Leo Tolstoy arrived in Paris two weeks after the end of Flaubert’s trial. There, Tolstoy spent time with Ivan Turgenev. The Francophile Turgenev, of course, had already read ‘Madame Bovary’ and was absolutely delighted – he called the book the best work "in the entire literary world". It’s hard to imagine that Turgenev did not divulge all the details of the literary sensation to his friend. And even if Tolstoy had not read Flaubert's novel then, it is highly likely that he had heard about its plot. However, he stubbornly hid this fact – both Professor of Russian Literature Andrei Zorin and Tolstoy scholar Pavel Basinsky agree on this in their works.
Anna's prototype & work on the novel
Literary scholars have noted that the first drafts of ‘Anna Karenina’, unlike, for example, the drafts of ‘War and Peace’, indicate that Tolstoy immediately imagined the logic of the plot and knew where he wanted to lead his characters. In early 1872, he even went specifically to look at the disfigured body of a certain Anna Pirogova, the housekeeper and abandoned lover of a landowner, who had thrown herself under a train after a breakup. This method of suicide was quite rare at the time and Tolstoy needed reliable details. Tolstoy wanted to give Anna's story the aura of an ancient tragedy. Therefore, in the interval between working on ‘War and Peace’ and ‘Anna Karenina’, he studied ancient Greek, in order to read the classics in their original language. The works of Sophocles and Euripides were supposed to help him find the right intonation. However, in the final text, the author abandoned the idea of justifying his heroine by evil fate.
Divorces & adultery in Russian society
Cases of open adultery and common-law marriages were not at all uncommon in Russian high society.
For example, it was known in court circles that Emperor Alexander II lived with Princess Ekaterina Dolgorukova and they had children together. Tolstoy's sister Maria Nikolaevna, meanwhile, separated from her husband and gave birth to a child in a common-law marriage with a Swedish Viscount named Hector de Kleen. Later, she repented and went to a monastery at the end of her life, but, in any case, she was never perceived as a pariah.

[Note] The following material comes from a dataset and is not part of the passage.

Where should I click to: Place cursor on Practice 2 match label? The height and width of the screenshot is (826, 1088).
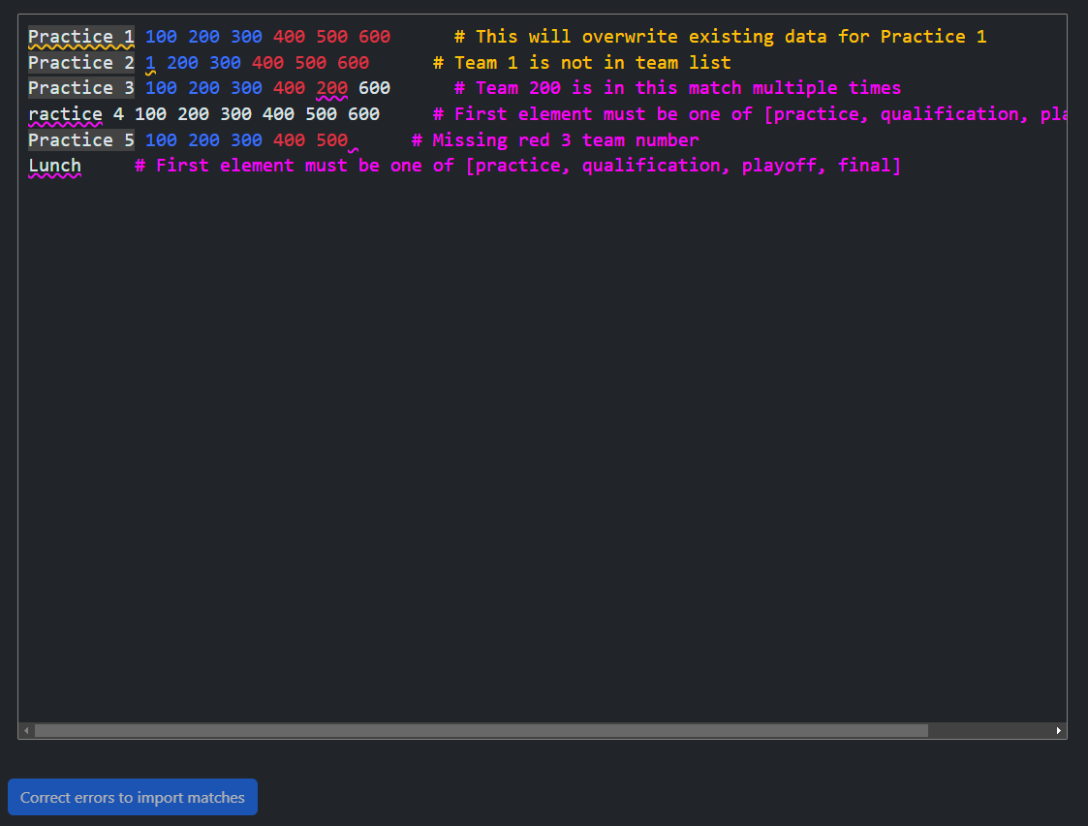(x=80, y=63)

In addition, Elizaveta, the elder sister of Tolstoy's wife Sofya Andreyevna, divorced her husband and married her cousin, with whom she had been in an open relationship for some time before the divorce. Her social status did not suffer much.
That is, in life, such stories were common and were not strongly condemned. But, Tolstoy adhered to his well-known position – unequivocal condemnation. And, in his novel, he deliberately exaggerated the situation: society did not accept Anna’s extramarital affair.
Poet Nikolai Nekrasov, known for his love affairs, even ridiculed Tolstoy’s position in an epigram: “Tolstoy, you have proven with patience and talent that a woman should not “have fun” with either a chamberlain or an aide-de-camp when she is a wife and mother”.
Did Tolstoy ever read ‘Madame Bovary’?
Yes, he did. But, when exactly? It seems that the figures of silence here are more eloquent than the facts. In 1892, that is, 36 years after the publication of ‘Madame Bovary’ and 15 years after the release of ‘Anna Karenina’, Tolstoy dryly wrote to his wife that he was reading “Flaubert M-me Bovary has great merits and is, not without reason, famous among the French.” However, even if the master is being disingenuous and his ‘Anna Karenina’ was written in the wake of ‘Madame Bovary’, which he had read earlier, this does not in any way diminish the merits of the Russian novel. On the contrary: the living literary process is built on dialogue, debate, mutual citation, cross-references and interpretations. This works not only in relation to the literatures of the past (when postmodernists rewrite ancient plots, for example), but also in relation to the interaction of contemporaries. After all, as literary scholars believe, the contact of different literary points of view creates an environment for the development of great literature.